It wasn’t just about Tadiandamol though. The promise of breakfast quarters of old monk, intense pandi curry / fry and fish-fry meals from Madhupaana Bar drew friends and friends of friends to regular post-trek parties in Virajpet before boarding Airavaths back to the Looru. Sadly though, Madhupaana has now shut shop, so on this particular occasion, we proceeded to another landmark, Green’s Bar and Restaurant.

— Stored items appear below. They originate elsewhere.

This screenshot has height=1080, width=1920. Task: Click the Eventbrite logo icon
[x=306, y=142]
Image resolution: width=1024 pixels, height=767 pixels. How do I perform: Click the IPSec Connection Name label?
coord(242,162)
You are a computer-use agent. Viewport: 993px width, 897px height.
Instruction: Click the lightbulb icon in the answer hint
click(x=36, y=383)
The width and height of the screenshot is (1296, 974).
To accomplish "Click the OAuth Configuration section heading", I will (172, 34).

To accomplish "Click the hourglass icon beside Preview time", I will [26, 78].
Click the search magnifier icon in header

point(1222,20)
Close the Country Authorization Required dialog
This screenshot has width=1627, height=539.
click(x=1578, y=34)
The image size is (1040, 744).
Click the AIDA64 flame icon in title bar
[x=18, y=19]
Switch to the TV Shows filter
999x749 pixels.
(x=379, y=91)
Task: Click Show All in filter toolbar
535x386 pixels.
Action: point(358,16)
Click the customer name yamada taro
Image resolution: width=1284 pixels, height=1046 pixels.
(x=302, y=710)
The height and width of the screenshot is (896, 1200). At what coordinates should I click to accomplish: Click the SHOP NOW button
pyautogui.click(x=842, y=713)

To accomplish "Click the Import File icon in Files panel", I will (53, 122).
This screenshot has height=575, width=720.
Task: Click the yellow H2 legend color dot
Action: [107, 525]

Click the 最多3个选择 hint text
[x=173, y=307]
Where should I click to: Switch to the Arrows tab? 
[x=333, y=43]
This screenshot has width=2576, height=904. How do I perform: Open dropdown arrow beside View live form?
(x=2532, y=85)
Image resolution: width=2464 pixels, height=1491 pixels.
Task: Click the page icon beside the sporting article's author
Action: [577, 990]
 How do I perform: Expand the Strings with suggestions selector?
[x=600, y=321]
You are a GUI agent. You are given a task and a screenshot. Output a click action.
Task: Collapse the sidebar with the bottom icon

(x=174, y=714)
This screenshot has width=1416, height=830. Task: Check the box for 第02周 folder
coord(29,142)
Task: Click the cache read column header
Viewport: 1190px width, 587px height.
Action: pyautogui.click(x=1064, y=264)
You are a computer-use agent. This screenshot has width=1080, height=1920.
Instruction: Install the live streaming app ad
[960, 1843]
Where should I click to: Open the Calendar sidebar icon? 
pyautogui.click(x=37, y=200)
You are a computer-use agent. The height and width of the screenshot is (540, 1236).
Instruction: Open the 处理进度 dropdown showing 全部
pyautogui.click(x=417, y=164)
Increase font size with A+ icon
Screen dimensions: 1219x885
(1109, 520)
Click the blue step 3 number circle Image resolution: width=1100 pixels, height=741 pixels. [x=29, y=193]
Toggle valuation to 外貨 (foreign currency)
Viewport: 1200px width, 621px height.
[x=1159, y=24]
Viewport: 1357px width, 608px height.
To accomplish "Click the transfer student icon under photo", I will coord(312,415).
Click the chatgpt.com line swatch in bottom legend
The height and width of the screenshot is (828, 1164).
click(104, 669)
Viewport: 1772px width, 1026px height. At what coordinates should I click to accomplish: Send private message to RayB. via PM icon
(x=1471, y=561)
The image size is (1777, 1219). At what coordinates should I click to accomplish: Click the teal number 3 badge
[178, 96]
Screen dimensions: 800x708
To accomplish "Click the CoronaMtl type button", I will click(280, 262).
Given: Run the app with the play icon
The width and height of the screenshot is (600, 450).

Now, at this juncture, I’d like to add that I’m a sucker for unexpected condiments. I have a love for all ketchups, chutneys, sauces, dips, pickled onions, gun powders and even plain ol’ gingly oil. So when our simple Veg Pulao and Rice Plate arrived with an array of quarter plates, mini-bowls and saucers, I felt a little better about the premium prices that I was paying for food here. There was an unbelievable Inji Pacchadi (Ginger Raita), a stupendous peanut pickle, a cabbage so finely sliced even "Paulie" would be proud, an incredibly thick, cool, spicy, vegetable raita, and a rasam with enough zing to add a little chorus to a perfect melody. The pulao, which would have easily served atleast 4 people on any other day, was demolished by two Brahmins from BTM and CV Ramanagar respectively over a couple of plates of pandi fry, a chicken curry, a rice plate, a few beers and a couple of whiskey shots for the road. 

We woke up 6 hours later. Somewhere near Kengeri.